Lobules are the glands that produce milk, and ducts are the pathways that bring the milk from the glands to the nipple. Cancer can also occur in the fatty tissue or the fibrous connective tissue within your breast.
The uncontrolled cancer cells often invade other healthy breast tissue and can travel to the lymph nodes under the arms. The lymph nodes are a primary pathway that helps the cancer cells move to other parts of the body.
In its early stages, it may not cause any symptoms. In many cases, a tumour may be too small to be felt, but an abnormality can still be seen on a mammogram.
If a tumour can be felt, the first sign is usually a new lump in the breast that was not there before. However, not all lumps are cancer.
Each type of cancer can cause a variety of symptoms. Many of these symptoms are similar, but some can be different. Symptoms for the most common cancers include:
- a breast lump or tissue thickening that feels different than surrounding tissue and has developed recently
- breast pain
- red, pitted skin over your entire breast
- swelling in all or part of your breast
- a nipple discharge other than breast milk
- bloody discharge from your nipple
- peeling, scaling, or flaking of skin on your nipple or breast
- a sudden, unexplained change in the shape or size of your breast
- inverted nipple
- changes to the appearance of the skin on your breasts
- a lump or swelling under your arm
If you have any of these symptoms, it doesn’t necessarily mean you have cancer. For instance, pain in your breast or a breast lump can be caused by a benign cyst.
Still, if you find a lump in your breast or have other symptoms, you should see your doctor for further examination and testing.

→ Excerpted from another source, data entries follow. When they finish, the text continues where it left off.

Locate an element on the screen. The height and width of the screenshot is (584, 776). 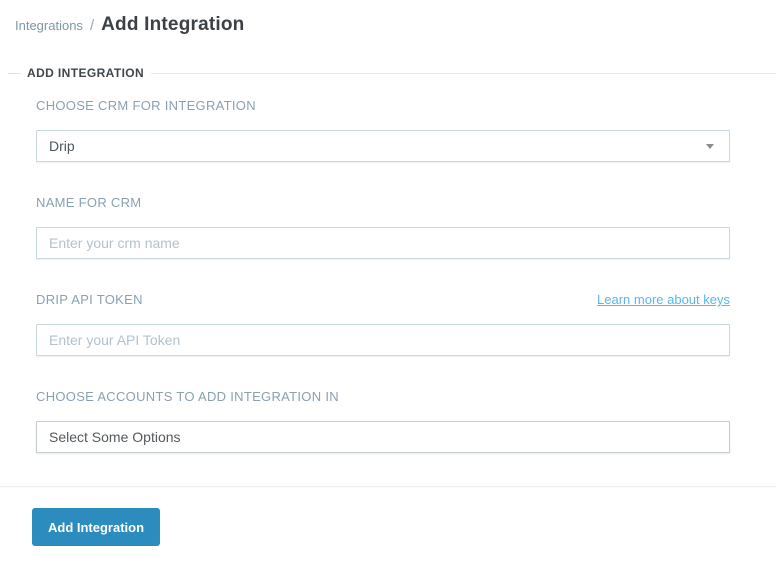
api-token-group: DRIP API TOKEN Learn more about keys is located at coordinates (383, 324).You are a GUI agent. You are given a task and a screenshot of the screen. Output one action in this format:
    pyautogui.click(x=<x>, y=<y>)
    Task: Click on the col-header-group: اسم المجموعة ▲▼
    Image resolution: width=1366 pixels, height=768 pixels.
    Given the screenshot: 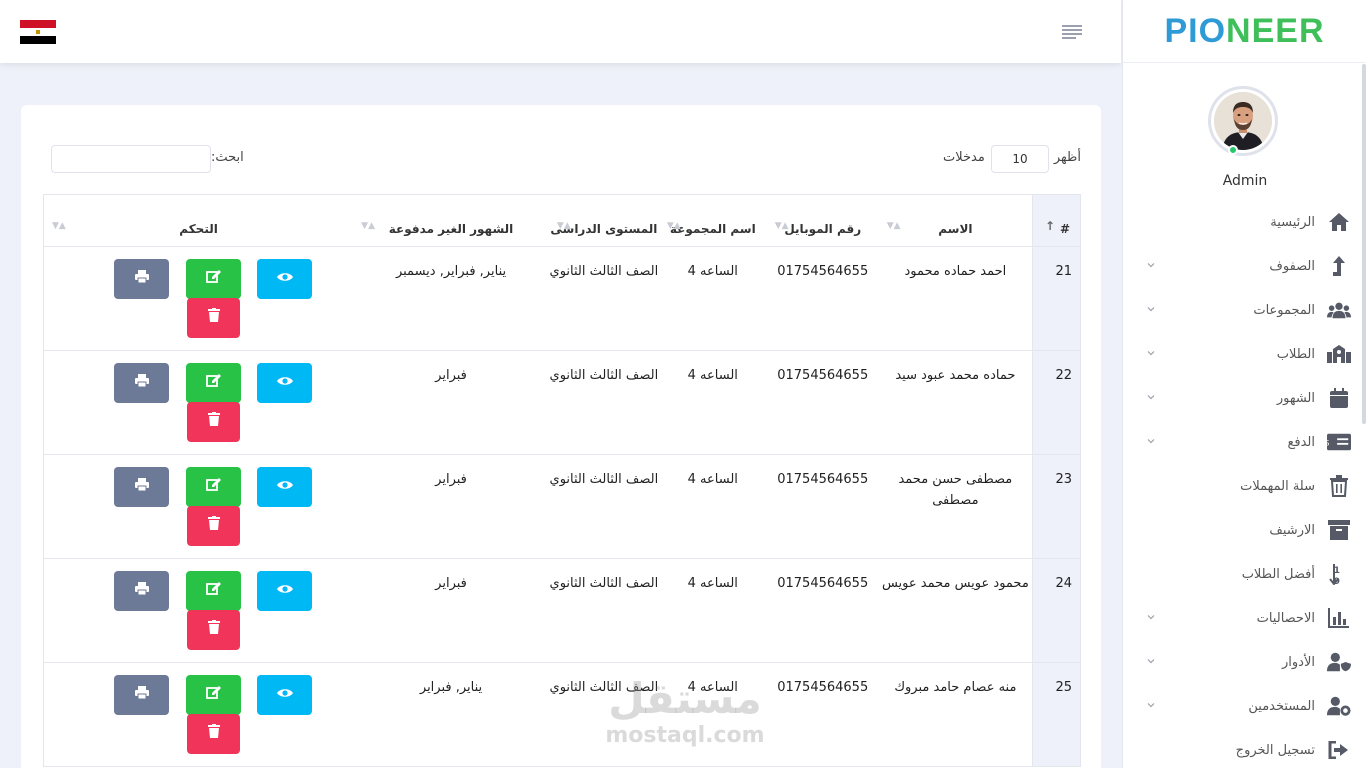 What is the action you would take?
    pyautogui.click(x=712, y=220)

There are several types of this cancer, and they’re broken into two main categories: “invasive” and “noninvasive,” or in situ.

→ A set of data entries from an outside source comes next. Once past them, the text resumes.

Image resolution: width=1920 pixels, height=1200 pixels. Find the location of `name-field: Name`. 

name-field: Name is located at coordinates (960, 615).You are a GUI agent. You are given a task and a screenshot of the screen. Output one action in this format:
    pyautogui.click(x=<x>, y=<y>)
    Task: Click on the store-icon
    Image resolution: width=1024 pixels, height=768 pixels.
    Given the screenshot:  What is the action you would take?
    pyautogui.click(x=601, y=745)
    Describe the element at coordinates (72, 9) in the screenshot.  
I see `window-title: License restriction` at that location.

While invasive cancer has spread from the breast ducts or glands to other parts of the breast, noninvasive cancer has not spread from the original tissue.
These two categories are used to describe the most common types, which include:
- Ductal carcinoma in situ. Ductal carcinoma in situ (DCIS) is a noninvasive condition. With DCIS, the cancer cells are confined to the ducts in your breast and haven’t invaded the surrounding breast tissue.

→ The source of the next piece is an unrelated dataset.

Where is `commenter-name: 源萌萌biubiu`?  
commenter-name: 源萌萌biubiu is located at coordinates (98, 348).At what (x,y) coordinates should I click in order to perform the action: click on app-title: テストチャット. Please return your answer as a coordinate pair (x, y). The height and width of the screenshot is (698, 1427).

- Lobular carcinoma in situ. Lobular carcinoma in situ (LCIS) is a cancer that grows in the milk-producing glands of your breast. Like DCIS, the cancer cells haven’t invaded the surrounding tissue.
- Invasive ductal carcinoma. Invasive ductal carcinoma (IDC) is the most common type of this cancer. This type of cancer begins in your breast’s milk ducts and then invades nearby tissue in the breast. Once this cancer has spread to the tissue outside your milk ducts, it can begin to spread to other nearby organs and tissue.
- Invasive lobular carcinoma. Invasive lobular carcinoma (ILC) first develops in your breast’s lobules and has invaded nearby tissue.